The above-described embodiment is an example in which the radius of the gap-adjusting section facing the transport path is continuously changed. May be configured so that the radii of a plurality of sizes corresponding to are changed stepwise.

[0015]

As described above, the card supply device of the present invention detects the thickness of the card ejected from the card hopper by the thickness sensor, and controls the gap adjusting section according to the information from the thickness sensor. By rotating, the gap between the gap adjustment unit and the conveyance path can be automatically adjusted so as to correspond to the thickness of the card detected by the thickness sensor. It has the effect that it becomes possible to automatically supply with the card supply device of
Therefore, there is an effect that a card supply device that is easy to operate, does not cause an operation error, and does not require storage, management, or replacement of the card set, and can reduce the cost is obtained.

[Brief description of the drawings]

FIG. 1 is a left side view showing an embodiment of the present invention.

FIG. 2 is a plan view of the embodiment of FIG.

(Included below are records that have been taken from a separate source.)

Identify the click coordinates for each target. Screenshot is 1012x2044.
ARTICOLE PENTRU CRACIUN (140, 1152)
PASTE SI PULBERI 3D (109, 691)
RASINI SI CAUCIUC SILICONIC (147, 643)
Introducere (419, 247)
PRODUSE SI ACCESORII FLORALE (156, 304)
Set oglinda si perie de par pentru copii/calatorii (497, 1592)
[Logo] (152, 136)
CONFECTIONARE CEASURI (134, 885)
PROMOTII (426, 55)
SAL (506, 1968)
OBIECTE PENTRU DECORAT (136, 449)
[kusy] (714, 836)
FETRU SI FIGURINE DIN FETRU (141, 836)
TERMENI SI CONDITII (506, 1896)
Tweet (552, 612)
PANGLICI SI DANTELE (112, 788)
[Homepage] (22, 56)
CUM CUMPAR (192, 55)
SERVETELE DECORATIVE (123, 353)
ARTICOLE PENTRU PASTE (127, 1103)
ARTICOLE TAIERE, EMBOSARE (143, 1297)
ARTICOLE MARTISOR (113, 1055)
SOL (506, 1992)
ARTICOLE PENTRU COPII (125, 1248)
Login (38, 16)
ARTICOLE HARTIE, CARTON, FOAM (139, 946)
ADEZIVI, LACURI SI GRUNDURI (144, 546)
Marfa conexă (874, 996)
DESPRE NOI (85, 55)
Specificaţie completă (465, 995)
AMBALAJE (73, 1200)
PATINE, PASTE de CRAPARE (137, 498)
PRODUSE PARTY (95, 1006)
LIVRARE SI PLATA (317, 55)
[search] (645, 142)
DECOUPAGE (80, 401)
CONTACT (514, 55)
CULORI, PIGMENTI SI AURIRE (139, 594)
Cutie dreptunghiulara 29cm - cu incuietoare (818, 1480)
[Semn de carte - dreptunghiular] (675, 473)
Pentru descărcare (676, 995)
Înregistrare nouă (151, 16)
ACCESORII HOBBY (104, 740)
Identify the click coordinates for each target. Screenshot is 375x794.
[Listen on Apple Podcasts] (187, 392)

FIG. 3 is a right side view of the embodiment of FIG. 1;

FIG. 4 is a right side view showing the operation of the embodiment in FIG. 1;

FIG. 5 is a right side view showing an operation state of the gap adjusting unit of the embodiment of FIG.

[Explanation of symbols]

 Reference Signs List 1 frame 2 card hopper 3a / 3b discharge roller 4 thickness sensor 5 gap adjustment unit 6a / 6b / 6c timing belt 7 discharge motor 8 discharge control board 9a / 9b motor control cable 10 gap adjustment unit control board 11 gap adjustment motor 12a / 12b Discharge gear 13a / 13b One-way pulley 14 Signal cable 15a / 15b / 15c Pulley 16 Transport path

Claims (3)

[Claims] A card hopper for stacking and holding a plurality of cards, a discharge roller for discharging the lowest card among the plurality of cards stacked on the card hopper, and a discharge roller. A transport path for guiding the travel of the ejected card, a thickness sensor for detecting the thickness of the card ejected by the ejection roller, and a radius of a portion facing the transport path changes by rotation. A card adjusting device having a gap adjusting section having a conveying path facing surface, wherein a front gap adjusting section is rotated in accordance with information from the thickness sensor to adjust a gap with the conveying path. 2. The card supply device according to claim 1, further comprising a gap adjusting section having a conveyance path facing surface in which a radius of a portion facing the conveyance path changes continuously. 3. The card supply device according to claim 1, further comprising a gap adjustment unit having a conveyance path facing surface in which a radius of a portion facing the conveyance path changes stepwise.